Immune signaling mediates stromal changes to support epithelial reprogramming in Celiac duodenum

Coeliac Disease (CeD) is a chronic autoimmune disorder affecting 0.5-1% of the general population with a wide geographical distribution. Despite recent efforts to deeply phenotype gluten-specific immune activation at the single cell level, recent clinical studies targeting gluten degradation and other immune tolerance mechanisms have been unsuccessful. To this end, a deeper understanding of immune and non-immune cellular dynamics and interactions are required to characterize tissue-specific mechanisms responsible for CeD pathogenesis, repair, and resolution. Here, we assembled the most comprehensive scRNAseq dataset in Coeliac Disease to date, including 203,555 cells across 21 active CeD and 11 control duodenal samples. Compared to control duodenum, CeD was characterized by single cell differential changes in abundance, gene expression and cell-cell interactions across cellular compartments. In the immune compartments, CeD samples showed expected increases in plasma cell abundance and shifts toward type 1 effector biology (e.g., increase in cycling CD8 ^pos , γδ T cells and IFNG transcriptional shifts) and T _fh -related biology (e.g., increases in IL21 signaling to effector T cells).
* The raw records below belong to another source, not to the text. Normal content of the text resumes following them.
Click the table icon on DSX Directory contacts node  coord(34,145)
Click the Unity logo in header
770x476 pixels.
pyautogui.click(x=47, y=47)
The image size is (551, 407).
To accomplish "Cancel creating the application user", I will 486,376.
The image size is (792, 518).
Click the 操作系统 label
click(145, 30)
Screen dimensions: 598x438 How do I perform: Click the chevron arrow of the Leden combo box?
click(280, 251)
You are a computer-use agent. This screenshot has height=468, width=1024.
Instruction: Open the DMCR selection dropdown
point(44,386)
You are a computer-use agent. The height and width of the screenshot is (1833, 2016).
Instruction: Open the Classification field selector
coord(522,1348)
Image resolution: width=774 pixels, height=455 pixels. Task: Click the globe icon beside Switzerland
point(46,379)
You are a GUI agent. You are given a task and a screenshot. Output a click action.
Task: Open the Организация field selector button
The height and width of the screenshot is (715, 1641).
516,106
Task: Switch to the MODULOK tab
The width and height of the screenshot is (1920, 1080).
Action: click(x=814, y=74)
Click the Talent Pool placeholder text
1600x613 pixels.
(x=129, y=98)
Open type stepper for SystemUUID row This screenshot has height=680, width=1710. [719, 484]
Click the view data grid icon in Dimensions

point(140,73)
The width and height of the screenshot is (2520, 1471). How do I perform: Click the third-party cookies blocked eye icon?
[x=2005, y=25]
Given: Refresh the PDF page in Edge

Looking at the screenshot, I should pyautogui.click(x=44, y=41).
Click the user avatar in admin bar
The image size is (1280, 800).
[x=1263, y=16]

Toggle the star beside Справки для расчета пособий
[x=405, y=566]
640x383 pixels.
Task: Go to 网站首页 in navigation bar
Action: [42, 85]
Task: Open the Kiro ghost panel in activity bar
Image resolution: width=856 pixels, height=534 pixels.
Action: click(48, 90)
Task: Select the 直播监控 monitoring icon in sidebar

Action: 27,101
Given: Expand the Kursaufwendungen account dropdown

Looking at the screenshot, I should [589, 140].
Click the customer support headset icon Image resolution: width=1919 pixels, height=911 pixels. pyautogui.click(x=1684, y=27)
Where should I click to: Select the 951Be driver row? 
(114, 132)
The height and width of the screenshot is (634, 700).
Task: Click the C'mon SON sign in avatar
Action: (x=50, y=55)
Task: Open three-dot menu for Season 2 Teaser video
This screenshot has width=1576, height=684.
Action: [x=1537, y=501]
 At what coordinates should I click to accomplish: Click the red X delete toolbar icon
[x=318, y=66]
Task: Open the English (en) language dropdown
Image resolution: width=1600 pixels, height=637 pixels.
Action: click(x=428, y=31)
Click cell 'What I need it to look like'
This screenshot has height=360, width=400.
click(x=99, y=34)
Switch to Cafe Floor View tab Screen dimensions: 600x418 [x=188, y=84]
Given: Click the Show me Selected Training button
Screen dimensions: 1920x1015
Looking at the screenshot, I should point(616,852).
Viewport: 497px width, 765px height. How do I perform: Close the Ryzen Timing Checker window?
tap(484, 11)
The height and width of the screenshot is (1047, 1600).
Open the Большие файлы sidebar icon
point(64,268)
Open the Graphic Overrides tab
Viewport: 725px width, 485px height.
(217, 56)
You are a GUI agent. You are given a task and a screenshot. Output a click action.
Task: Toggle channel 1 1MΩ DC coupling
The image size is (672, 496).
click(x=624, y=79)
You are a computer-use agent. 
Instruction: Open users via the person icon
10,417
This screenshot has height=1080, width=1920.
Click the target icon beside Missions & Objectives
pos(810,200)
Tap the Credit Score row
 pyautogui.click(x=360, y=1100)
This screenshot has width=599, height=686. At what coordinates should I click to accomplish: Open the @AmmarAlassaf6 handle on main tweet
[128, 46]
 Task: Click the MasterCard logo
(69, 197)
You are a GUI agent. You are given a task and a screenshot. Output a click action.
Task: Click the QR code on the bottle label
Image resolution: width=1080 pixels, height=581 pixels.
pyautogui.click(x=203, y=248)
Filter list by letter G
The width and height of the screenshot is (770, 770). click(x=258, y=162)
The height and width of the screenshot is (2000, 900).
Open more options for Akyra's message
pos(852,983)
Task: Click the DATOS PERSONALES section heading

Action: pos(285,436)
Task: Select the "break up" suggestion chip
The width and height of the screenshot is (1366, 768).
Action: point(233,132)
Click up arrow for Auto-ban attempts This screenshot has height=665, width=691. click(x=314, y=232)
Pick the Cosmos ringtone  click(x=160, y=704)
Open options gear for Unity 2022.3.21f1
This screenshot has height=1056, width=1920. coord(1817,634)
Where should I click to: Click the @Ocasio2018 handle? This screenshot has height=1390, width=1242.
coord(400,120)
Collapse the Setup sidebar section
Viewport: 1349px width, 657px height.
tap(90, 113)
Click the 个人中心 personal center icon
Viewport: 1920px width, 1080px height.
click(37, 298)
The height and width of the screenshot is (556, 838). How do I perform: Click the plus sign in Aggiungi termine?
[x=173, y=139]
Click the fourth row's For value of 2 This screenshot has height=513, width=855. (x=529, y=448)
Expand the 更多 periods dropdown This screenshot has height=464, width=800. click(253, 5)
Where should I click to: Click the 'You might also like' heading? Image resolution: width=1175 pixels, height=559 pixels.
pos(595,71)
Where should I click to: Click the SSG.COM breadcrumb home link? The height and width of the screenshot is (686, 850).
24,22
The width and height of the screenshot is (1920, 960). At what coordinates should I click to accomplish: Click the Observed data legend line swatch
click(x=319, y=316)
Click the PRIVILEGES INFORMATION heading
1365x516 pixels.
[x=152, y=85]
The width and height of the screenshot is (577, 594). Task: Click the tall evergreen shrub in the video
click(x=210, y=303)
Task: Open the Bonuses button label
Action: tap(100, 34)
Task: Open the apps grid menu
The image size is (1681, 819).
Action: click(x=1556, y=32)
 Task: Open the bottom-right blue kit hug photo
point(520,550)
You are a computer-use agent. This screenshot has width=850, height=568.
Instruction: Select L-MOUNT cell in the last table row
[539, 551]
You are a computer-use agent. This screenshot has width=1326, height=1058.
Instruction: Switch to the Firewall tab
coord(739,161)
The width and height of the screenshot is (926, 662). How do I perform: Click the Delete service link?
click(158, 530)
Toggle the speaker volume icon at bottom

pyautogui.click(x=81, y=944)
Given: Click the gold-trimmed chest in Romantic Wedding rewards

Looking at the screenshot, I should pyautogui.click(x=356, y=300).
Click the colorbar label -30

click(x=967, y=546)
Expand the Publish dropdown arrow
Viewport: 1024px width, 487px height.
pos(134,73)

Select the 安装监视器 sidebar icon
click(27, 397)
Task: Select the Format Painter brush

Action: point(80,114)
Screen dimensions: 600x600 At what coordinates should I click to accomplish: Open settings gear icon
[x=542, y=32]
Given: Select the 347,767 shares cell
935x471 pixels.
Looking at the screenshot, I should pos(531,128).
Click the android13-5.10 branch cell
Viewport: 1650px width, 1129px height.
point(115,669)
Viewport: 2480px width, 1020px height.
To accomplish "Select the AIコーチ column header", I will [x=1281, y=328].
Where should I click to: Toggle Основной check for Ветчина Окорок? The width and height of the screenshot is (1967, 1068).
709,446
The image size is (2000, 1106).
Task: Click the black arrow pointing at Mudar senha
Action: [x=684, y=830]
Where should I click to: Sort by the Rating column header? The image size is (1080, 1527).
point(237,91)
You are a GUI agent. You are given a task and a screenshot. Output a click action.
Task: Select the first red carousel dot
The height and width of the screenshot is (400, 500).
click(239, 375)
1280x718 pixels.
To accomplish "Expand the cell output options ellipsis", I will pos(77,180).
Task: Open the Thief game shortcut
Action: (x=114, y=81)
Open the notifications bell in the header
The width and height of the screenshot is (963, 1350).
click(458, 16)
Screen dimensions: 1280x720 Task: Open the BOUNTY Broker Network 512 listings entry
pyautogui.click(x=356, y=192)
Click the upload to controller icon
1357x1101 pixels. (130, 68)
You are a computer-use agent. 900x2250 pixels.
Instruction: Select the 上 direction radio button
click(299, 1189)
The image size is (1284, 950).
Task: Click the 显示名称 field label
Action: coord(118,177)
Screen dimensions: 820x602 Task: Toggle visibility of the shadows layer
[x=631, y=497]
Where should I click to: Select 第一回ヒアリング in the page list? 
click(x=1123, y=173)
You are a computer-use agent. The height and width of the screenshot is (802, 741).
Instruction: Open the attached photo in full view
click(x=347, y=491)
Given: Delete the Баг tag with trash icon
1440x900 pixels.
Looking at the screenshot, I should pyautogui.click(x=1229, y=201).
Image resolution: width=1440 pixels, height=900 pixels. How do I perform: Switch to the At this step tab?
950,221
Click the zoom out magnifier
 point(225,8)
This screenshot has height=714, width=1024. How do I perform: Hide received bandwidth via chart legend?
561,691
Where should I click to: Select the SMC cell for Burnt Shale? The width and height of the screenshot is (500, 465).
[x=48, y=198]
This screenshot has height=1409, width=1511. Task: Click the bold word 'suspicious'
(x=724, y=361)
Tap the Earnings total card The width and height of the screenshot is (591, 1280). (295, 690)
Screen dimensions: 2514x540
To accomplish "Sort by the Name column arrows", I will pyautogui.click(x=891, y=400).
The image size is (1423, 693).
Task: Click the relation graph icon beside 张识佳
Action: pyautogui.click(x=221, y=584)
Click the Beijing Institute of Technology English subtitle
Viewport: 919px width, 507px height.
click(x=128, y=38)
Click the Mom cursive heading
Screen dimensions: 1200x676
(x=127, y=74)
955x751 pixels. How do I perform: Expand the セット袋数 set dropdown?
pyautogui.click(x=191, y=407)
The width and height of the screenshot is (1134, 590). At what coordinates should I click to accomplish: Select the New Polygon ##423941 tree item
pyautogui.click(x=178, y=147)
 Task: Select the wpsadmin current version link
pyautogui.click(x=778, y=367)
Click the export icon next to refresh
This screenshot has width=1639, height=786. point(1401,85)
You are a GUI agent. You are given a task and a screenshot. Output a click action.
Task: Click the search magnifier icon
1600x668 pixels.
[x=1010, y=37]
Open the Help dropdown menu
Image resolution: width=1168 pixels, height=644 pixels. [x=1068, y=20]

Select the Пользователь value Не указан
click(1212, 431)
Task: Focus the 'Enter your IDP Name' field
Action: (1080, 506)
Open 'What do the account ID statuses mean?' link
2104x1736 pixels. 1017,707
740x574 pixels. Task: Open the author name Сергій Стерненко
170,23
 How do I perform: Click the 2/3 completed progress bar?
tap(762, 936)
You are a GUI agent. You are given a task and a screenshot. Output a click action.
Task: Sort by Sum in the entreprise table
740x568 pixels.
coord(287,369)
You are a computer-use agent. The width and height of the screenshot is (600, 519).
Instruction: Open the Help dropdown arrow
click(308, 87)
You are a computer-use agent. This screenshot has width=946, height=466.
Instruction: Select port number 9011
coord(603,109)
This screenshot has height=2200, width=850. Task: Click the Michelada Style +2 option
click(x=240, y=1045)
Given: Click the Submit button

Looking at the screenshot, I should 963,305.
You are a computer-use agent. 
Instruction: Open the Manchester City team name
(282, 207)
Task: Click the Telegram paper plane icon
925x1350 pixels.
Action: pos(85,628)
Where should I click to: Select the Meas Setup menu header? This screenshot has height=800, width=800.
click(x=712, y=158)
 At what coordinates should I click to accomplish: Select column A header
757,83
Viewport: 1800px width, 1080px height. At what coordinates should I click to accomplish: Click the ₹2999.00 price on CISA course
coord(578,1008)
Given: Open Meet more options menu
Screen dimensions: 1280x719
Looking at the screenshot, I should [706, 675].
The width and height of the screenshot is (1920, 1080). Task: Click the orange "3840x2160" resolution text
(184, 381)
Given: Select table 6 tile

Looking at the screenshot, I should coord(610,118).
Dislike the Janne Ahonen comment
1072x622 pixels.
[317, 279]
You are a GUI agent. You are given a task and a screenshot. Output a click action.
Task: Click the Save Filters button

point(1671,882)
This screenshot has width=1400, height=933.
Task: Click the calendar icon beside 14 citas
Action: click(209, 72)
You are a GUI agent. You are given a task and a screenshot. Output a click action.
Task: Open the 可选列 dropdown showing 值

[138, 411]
In addition, activated myeloid subsets, including DC2 and monocytes, were increased in disease and were characterized by increased pro-inflammatory pathway expression, including IL-1β. Non-immune compartments showed increased stem/crypt and secretory enterocytes in CeD samples with a decrease in absorptive enterocytes, reflecting the villus atrophy and crypt hyperplasia hallmarks of CeD epithelial dysfunction. Accompanying the epithelial changes, distinct changes in stromal populations were identified, particularly with increases in abundance and transcriptional activity of NRG1 and SMOC2 fibroblasts. Cell-cell interaction analysis across multiple cellular compartments proposed a distinct increased role of fibroblasts to support the epithelial reprogramming of the increased stem/crypt epithelial fraction in CeD, mediated by myeloid derived IL-1β signal and lymphoid-derived IFN-γ. This dataset reveals a previously unknown role for T-myeloid-stromal-epithelial cell communication in CeD, highlighting key mechanisms of the tissue-level cellular dynamics in response to gluten ingestion.